Все больше из доверия Емельяна выходят яицкие казаки.
Вот и с Белобородовым едва не обманули.
Еще в бердинскую пору послал Пугачев под Екатеринбург к Белобородову атамана Голева. Да запьянствовал Голев, начал непорядки творить — Белобородов возьми и заарестуй его, даром что самим «императором» атаман прислан: заковал в цепи и отправил назад в пугачевский стан с соответствующей реляцией. По реляции правда всплыла, и осерчал Емельян, разжаловал Голева из атаманов. Яицкие за него заступаться не стали — не казак, из дворян — унтер, не их, мол, забота…
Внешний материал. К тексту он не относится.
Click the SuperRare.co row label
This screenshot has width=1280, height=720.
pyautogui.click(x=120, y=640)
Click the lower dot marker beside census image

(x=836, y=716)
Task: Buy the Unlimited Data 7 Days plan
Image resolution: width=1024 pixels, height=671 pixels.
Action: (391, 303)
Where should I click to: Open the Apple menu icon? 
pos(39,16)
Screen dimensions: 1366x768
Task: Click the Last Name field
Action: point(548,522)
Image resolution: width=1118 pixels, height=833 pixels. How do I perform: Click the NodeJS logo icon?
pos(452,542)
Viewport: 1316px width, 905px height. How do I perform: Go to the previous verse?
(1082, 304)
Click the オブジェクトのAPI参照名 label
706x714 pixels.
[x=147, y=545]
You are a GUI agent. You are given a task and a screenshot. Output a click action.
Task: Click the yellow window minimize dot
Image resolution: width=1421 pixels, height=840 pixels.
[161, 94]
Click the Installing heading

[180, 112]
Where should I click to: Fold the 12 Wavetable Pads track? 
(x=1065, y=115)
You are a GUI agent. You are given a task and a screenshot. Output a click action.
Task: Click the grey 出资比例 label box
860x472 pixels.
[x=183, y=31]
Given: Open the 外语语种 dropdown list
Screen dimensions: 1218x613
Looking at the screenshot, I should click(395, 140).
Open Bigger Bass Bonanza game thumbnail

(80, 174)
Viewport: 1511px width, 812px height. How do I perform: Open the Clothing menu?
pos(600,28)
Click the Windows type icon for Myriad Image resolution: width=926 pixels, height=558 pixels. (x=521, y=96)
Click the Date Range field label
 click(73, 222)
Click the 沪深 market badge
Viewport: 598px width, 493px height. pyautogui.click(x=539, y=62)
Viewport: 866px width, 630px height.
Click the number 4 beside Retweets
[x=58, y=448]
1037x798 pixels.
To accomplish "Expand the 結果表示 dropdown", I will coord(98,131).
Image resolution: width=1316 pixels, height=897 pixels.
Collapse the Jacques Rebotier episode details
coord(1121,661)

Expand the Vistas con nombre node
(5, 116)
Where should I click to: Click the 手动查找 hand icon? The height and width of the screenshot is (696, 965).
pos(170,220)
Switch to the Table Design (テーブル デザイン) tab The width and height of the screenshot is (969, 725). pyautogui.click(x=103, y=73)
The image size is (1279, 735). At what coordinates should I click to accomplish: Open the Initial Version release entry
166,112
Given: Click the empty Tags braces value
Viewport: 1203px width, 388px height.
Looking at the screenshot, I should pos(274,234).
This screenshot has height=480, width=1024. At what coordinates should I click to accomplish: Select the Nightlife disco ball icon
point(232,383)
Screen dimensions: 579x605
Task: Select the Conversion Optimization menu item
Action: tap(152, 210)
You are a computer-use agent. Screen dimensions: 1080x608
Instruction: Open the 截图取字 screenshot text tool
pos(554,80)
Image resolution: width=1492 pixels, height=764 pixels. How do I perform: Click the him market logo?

Но вот второй случай вышел… Отправили к Белобородову илецкого казака Шибаева. Ванька Шибаев и видом невзрачный, и нравом гадкий — хвастливый, задиристый, чуть что, кулаки в ход пускал, фардыбага. Но дружок Творогова. Коллегия назначила его к Белобородову с правами немалыми. Да занесся есаульчик сверх меры — грабил, бесчинствовал. Белобородов по жалобе жителей и его, как Голева, в кандалы заковал.
Тут уж распалились яицкие, особенно Творогов. Как? По «государеву» указу посланного казака схватить? А Бел’обородов как раз в это время, несмотря на указ, не явился на соединение в войско «его величества» в Белорецкий завод. И Шибаев в рапорте его оклеветал безмерно: «Отложиться он желает от вашего величества, не хочет служить по верности». Было отчего Пугачеву засомневаться. Когда Белобородов показался в их пределах, яицкие-то и скрутили его, обезоружили, привели к Пугачеву как изменника. С хмурой настороженностью встретил Емельян горнозаводского атамана, ждал, какие он сочинит для себя оправдания. А Белобородов подошел не спеша, припадая на левую ногу — колченожил он малость, — и поклонился с почтением, однако без раболепства. Сказал просто:
— Как служу тебе, государь, спроси про то у любого из моего войска, а войско под свое начало прими хоть сей миг.
Посмотрел Емельян на спокойное лицо бородача, по годам ему равного, взгляд открытый, глаза голубые, чистые, достойно стоит, как человек, за себя безбоязненный, в правде уверенный, в деле твердый. А дело и спор решает!